# GIVEN INSTRUCTION
Arrange every line below as a Markdown table with two columns, Number and Line, giving each row a number and omitting blank lines.

****************************************

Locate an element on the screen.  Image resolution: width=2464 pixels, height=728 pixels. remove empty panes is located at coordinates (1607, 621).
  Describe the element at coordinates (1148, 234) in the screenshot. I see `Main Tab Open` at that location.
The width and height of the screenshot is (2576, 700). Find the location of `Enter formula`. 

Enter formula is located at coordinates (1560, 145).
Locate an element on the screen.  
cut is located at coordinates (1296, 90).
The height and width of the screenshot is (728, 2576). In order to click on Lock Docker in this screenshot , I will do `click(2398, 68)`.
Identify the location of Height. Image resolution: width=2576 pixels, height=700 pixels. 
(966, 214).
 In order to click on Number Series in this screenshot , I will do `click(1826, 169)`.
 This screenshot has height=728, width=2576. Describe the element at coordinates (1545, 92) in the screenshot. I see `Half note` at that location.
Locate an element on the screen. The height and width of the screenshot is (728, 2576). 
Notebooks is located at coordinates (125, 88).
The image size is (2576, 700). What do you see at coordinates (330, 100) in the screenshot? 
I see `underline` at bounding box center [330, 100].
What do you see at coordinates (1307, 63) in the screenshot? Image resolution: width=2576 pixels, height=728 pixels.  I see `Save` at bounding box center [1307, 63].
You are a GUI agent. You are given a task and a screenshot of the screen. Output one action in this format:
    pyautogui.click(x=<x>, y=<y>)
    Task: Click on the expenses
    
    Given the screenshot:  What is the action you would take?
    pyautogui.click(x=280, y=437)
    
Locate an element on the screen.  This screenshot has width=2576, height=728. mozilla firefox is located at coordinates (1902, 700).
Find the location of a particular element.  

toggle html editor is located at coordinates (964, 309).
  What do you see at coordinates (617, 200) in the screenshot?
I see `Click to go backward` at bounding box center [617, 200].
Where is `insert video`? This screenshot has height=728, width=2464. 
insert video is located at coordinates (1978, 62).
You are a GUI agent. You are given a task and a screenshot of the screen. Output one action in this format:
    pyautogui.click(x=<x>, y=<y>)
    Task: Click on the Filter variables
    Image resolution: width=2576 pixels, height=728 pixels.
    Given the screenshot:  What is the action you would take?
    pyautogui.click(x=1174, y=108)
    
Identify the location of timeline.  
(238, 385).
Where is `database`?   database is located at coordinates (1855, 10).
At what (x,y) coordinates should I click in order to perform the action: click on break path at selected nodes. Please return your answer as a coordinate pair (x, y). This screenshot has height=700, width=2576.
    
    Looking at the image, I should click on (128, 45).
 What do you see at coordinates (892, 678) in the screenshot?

****************************************

# REPLY TO THE TASK
| Number | Line |
|---|---|
| 1 | Locate an element on the screen.  Image resolution: width=2464 pixels, height=728 pixels. remove empty panes is located at coordinates (1607, 621). |
| 2 |   Describe the element at coordinates (1148, 234) in the screenshot. I see `Main Tab Open` at that location. |
| 3 | The width and height of the screenshot is (2576, 700). Find the location of `Enter formula`.  |
| 4 | Enter formula is located at coordinates (1560, 145). |
| 5 | Locate an element on the screen.   |
| 6 | cut is located at coordinates (1296, 90). |
| 7 | The height and width of the screenshot is (728, 2576). In order to click on Lock Docker in this screenshot , I will do `click(2398, 68)`. |
| 8 | Identify the location of Height. Image resolution: width=2576 pixels, height=700 pixels.  |
| 9 | (966, 214). |
| 10 |  In order to click on Number Series in this screenshot , I will do `click(1826, 169)`. |
| 11 |  This screenshot has height=728, width=2576. Describe the element at coordinates (1545, 92) in the screenshot. I see `Half note` at that location. |
| 12 | Locate an element on the screen. The height and width of the screenshot is (728, 2576).  |
| 13 | Notebooks is located at coordinates (125, 88). |
| 14 | The image size is (2576, 700). What do you see at coordinates (330, 100) in the screenshot?  |
| 15 | I see `underline` at bounding box center [330, 100]. |
| 16 | What do you see at coordinates (1307, 63) in the screenshot? Image resolution: width=2576 pixels, height=728 pixels.  I see `Save` at bounding box center [1307, 63]. |
| 17 | You are a GUI agent. You are given a task and a screenshot of the screen. Output one action in this format: |
| 18 |     pyautogui.click(x=<x>, y=<y>) |
| 19 |     Task: Click on the expenses |
| 20 |     Given the screenshot:  What is the action you would take? |
| 21 |     pyautogui.click(x=280, y=437) |
| 22 | Locate an element on the screen.  This screenshot has width=2576, height=728. mozilla firefox is located at coordinates (1902, 700). |
| 23 | Find the location of a particular element.   |
| 24 | toggle html editor is located at coordinates (964, 309). |
| 25 |   What do you see at coordinates (617, 200) in the screenshot? |
| 26 | I see `Click to go backward` at bounding box center [617, 200]. |
| 27 | Where is `insert video`? This screenshot has height=728, width=2464.  |
| 28 | insert video is located at coordinates (1978, 62). |
| 29 | You are a GUI agent. You are given a task and a screenshot of the screen. Output one action in this format: |
| 30 |     pyautogui.click(x=<x>, y=<y>) |
| 31 |     Task: Click on the Filter variables |
| 32 |     Image resolution: width=2576 pixels, height=728 pixels. |
| 33 |     Given the screenshot:  What is the action you would take? |
| 34 |     pyautogui.click(x=1174, y=108) |
| 35 | Identify the location of timeline.   |
| 36 | (238, 385). |
| 37 | Where is `database`?   database is located at coordinates (1855, 10). |
| 38 | At what (x,y) coordinates should I click in order to perform the action: click on break path at selected nodes. Please return your answer as a coordinate pair (x, y). This screenshot has height=700, width=2576. |
| 39 |     Looking at the image, I should click on (128, 45). |
| 40 |  What do you see at coordinates (892, 678) in the screenshot? |